Exercise instructions: Please pick out every line below that contains the word "logo" and copy each one. Case counts.

## START

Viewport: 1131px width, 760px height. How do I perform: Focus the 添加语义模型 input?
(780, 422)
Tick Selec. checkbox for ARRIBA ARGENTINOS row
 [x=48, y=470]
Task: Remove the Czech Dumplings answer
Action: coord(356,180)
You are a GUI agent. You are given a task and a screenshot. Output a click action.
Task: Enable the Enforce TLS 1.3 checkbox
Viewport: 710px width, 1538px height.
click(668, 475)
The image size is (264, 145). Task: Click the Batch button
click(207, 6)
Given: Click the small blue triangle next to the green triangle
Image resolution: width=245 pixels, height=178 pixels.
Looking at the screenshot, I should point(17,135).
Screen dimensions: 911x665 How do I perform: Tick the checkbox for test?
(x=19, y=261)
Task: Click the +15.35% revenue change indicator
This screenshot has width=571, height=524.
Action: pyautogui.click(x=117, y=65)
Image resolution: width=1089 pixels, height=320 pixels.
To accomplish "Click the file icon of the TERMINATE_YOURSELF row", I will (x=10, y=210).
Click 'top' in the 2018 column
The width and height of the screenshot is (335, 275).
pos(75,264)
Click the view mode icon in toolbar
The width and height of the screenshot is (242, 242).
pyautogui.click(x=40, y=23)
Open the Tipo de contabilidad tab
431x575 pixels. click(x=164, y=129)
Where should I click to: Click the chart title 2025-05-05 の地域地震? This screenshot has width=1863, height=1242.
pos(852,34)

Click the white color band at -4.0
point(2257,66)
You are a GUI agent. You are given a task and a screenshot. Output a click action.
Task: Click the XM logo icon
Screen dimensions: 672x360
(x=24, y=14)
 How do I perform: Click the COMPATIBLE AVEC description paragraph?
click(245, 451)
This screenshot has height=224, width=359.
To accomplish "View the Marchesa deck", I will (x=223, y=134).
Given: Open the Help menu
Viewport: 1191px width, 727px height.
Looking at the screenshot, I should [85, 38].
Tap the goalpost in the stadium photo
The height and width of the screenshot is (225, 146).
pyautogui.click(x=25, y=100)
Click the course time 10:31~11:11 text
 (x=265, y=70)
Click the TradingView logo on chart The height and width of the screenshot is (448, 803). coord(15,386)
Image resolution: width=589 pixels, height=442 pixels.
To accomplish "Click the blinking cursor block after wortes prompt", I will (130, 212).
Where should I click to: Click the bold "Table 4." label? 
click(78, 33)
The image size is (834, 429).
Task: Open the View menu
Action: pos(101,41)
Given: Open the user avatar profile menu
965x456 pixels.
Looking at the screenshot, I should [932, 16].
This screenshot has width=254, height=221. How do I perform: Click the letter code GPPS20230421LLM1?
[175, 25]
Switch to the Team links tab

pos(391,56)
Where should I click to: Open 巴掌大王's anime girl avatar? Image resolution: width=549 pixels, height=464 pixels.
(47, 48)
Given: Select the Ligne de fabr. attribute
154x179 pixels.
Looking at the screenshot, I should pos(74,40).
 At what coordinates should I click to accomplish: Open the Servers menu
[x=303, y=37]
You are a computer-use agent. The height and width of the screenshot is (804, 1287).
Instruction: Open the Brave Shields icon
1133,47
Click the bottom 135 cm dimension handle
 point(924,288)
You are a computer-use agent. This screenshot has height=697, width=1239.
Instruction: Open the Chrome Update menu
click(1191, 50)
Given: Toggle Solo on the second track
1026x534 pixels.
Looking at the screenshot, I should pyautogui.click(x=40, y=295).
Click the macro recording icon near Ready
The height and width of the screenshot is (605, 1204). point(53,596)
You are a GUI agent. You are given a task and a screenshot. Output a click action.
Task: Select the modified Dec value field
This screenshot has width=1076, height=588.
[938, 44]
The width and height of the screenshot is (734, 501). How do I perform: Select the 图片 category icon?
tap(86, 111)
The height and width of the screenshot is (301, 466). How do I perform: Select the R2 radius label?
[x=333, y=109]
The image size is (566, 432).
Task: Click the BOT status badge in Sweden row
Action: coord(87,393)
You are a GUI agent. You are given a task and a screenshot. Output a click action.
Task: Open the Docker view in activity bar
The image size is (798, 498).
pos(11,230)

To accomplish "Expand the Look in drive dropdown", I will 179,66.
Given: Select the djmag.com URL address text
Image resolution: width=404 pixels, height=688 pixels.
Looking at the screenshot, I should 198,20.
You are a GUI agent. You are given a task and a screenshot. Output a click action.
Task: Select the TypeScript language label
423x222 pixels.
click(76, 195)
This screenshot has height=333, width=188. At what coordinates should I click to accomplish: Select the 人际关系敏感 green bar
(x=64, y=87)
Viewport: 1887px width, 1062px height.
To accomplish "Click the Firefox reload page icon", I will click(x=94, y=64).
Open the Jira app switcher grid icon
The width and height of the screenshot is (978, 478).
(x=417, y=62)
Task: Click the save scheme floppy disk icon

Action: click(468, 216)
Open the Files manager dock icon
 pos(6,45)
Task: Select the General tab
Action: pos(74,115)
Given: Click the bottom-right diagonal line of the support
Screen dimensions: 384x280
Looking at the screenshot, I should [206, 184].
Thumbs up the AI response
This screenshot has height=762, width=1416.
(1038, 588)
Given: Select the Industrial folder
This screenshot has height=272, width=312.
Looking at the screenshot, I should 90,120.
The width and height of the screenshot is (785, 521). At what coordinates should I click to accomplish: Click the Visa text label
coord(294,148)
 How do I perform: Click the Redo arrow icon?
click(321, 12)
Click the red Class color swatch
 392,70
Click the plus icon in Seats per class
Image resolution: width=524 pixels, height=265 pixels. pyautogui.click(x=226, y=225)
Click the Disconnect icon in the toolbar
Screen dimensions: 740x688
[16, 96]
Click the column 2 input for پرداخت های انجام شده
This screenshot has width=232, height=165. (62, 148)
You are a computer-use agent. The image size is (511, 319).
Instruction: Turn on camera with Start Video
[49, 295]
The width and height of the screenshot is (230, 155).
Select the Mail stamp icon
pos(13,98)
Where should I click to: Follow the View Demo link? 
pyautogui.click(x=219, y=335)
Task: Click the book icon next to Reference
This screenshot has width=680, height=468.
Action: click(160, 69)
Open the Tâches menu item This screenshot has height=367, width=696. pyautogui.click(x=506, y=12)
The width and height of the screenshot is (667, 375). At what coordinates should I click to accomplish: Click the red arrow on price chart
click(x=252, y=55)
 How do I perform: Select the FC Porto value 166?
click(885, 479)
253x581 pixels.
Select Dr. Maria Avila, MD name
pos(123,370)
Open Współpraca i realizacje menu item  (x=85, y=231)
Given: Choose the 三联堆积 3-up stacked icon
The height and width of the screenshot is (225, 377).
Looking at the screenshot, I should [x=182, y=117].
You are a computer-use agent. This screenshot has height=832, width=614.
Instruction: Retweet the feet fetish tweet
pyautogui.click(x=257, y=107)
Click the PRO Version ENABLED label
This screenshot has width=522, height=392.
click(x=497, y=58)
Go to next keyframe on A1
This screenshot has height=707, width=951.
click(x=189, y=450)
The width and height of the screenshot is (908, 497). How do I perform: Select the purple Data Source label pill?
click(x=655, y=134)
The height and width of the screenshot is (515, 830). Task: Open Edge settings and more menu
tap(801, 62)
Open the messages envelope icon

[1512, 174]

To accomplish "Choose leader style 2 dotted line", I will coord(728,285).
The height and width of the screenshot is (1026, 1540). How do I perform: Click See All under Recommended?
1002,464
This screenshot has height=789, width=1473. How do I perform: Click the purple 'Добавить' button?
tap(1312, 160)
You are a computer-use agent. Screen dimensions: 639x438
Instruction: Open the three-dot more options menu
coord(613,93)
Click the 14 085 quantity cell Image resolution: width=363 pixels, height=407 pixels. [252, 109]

## END

Exercise output:
Task: Click the XM logo icon
Click the TradingView logo on chart The height and width of the screenshot is (448, 803). coord(15,386)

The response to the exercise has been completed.